AUFGABENSTELLUNG »
Kannst du sämtliche folgenden Einträge Zeile für Zeile unverändert wiedergeben?

• • • • •

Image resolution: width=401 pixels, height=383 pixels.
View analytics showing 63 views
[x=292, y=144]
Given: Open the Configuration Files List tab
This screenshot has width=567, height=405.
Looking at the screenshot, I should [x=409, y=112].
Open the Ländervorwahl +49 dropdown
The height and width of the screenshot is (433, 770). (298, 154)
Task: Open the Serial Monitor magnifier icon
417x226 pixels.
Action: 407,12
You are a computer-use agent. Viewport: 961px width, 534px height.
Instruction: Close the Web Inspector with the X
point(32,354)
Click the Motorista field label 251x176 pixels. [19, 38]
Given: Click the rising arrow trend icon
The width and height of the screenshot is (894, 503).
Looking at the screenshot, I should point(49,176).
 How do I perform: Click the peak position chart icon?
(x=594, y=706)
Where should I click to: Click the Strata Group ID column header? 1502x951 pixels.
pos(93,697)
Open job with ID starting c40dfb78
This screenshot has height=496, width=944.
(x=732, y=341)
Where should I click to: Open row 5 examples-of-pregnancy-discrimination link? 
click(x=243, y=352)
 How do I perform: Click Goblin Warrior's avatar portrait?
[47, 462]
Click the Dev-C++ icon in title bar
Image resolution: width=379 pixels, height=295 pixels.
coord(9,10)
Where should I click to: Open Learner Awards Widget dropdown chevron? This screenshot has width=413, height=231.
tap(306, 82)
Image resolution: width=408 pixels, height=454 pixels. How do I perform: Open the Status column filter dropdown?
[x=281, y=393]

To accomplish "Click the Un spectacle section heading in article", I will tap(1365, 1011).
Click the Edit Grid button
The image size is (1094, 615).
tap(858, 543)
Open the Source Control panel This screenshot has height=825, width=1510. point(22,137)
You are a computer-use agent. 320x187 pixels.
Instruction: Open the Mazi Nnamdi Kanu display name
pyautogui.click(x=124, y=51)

• • • • •

LÖSUNG UNTEN »
Image resolution: width=401 pixels, height=383 pixels.
View analytics showing 63 views
[x=292, y=144]
Given: Open the Configuration Files List tab
This screenshot has width=567, height=405.
Looking at the screenshot, I should [x=409, y=112].
Open the Ländervorwahl +49 dropdown
The height and width of the screenshot is (433, 770). (298, 154)
Task: Open the Serial Monitor magnifier icon
417x226 pixels.
Action: 407,12
You are a computer-use agent. Viewport: 961px width, 534px height.
Instruction: Close the Web Inspector with the X
point(32,354)
Click the Motorista field label 251x176 pixels. [19, 38]
Given: Click the rising arrow trend icon
The width and height of the screenshot is (894, 503).
Looking at the screenshot, I should point(49,176).
 How do I perform: Click the peak position chart icon?
(x=594, y=706)
Where should I click to: Click the Strata Group ID column header? 1502x951 pixels.
pos(93,697)
Open job with ID starting c40dfb78
This screenshot has height=496, width=944.
(x=732, y=341)
Where should I click to: Open row 5 examples-of-pregnancy-discrimination link? 
click(x=243, y=352)
 How do I perform: Click Goblin Warrior's avatar portrait?
[47, 462]
Click the Dev-C++ icon in title bar
Image resolution: width=379 pixels, height=295 pixels.
coord(9,10)
Where should I click to: Open Learner Awards Widget dropdown chevron? This screenshot has width=413, height=231.
tap(306, 82)
Image resolution: width=408 pixels, height=454 pixels. How do I perform: Open the Status column filter dropdown?
[x=281, y=393]

To accomplish "Click the Un spectacle section heading in article", I will tap(1365, 1011).
Click the Edit Grid button
The image size is (1094, 615).
tap(858, 543)
Open the Source Control panel This screenshot has height=825, width=1510. point(22,137)
You are a computer-use agent. 320x187 pixels.
Instruction: Open the Mazi Nnamdi Kanu display name
pyautogui.click(x=124, y=51)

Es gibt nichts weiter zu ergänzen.